Severe or clinical depression is characterized by symptoms including fatigue, feelings of worthlessness, impaired concentration, insomnia and significant weight loss. It is also marked by a continuous depressed mood and thoughts of death or suicide, says WebMD.
Severe depression can affect a person's ability to work, study, sleep, eat, and enjoy friends and activities, according to WebMD. Severe depression can affect people with no family history of the condition, but it seems to occur from one generation to the next. It affects roughly 6.7 percent of people in the United States over the age of 18. It also affects older adults, teens and children, but these ages frequently go undiagnosed and untreated. About twice as many woman as men have severe depression, and hormonal changes during puberty, menstruation, pregnancy, miscarriage and menopause may increase the risk. Stress at home, work and raising a child alone also increase the risk.

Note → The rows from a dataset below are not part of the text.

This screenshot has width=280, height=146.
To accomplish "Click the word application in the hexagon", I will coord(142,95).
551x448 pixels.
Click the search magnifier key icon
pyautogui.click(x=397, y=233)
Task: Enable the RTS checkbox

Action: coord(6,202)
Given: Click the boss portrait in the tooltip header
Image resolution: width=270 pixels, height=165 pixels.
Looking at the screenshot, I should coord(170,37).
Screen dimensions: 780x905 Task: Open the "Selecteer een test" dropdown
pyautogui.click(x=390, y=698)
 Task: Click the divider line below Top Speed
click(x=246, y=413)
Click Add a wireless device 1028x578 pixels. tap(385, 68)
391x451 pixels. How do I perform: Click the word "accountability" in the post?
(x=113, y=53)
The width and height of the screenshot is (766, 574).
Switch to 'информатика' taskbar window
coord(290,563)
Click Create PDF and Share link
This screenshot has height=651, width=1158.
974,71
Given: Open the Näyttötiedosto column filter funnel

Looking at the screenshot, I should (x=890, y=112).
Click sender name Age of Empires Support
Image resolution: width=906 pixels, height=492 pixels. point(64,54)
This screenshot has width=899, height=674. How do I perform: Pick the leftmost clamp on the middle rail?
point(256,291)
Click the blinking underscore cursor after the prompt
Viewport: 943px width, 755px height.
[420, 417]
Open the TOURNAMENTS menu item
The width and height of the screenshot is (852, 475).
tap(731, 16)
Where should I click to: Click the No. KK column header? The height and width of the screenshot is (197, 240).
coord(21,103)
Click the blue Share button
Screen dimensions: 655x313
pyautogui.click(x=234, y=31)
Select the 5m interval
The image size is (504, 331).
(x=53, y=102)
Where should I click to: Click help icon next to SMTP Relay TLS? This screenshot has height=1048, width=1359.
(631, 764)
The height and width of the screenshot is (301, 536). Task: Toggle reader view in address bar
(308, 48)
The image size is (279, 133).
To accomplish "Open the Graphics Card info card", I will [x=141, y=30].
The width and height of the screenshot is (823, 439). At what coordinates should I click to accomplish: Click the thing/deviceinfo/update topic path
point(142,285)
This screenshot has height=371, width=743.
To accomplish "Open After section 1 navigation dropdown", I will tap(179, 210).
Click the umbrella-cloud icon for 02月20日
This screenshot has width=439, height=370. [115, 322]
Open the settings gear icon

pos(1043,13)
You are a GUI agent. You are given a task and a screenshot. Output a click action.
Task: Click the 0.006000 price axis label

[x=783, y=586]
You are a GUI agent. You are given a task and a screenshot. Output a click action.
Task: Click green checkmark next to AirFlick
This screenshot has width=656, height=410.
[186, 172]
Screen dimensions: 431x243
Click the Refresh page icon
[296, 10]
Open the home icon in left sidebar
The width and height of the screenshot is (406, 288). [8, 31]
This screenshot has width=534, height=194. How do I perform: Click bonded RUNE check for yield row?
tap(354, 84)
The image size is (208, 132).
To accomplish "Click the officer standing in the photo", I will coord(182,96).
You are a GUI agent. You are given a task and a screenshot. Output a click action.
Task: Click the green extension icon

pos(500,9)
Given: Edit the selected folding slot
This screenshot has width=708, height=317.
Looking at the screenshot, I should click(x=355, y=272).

Severe depression can be triggered by grief from losing a loved one, social isolation, feelings of being deprived, major life changes and personal conflicts in relationships. Physical, sexual or emotional abuse can also trigger severe depression, reports WebMD. Treatment of depression depends on the severity of the symptoms. A doctor may recommend a patient uses antidepressant medications, psychotherapy or talk therapy. Other medications can be added to the antidepressant to increase its effectiveness. The effectiveness of medications vary from person to person, and it may be necessary for a patient to try multiple medications.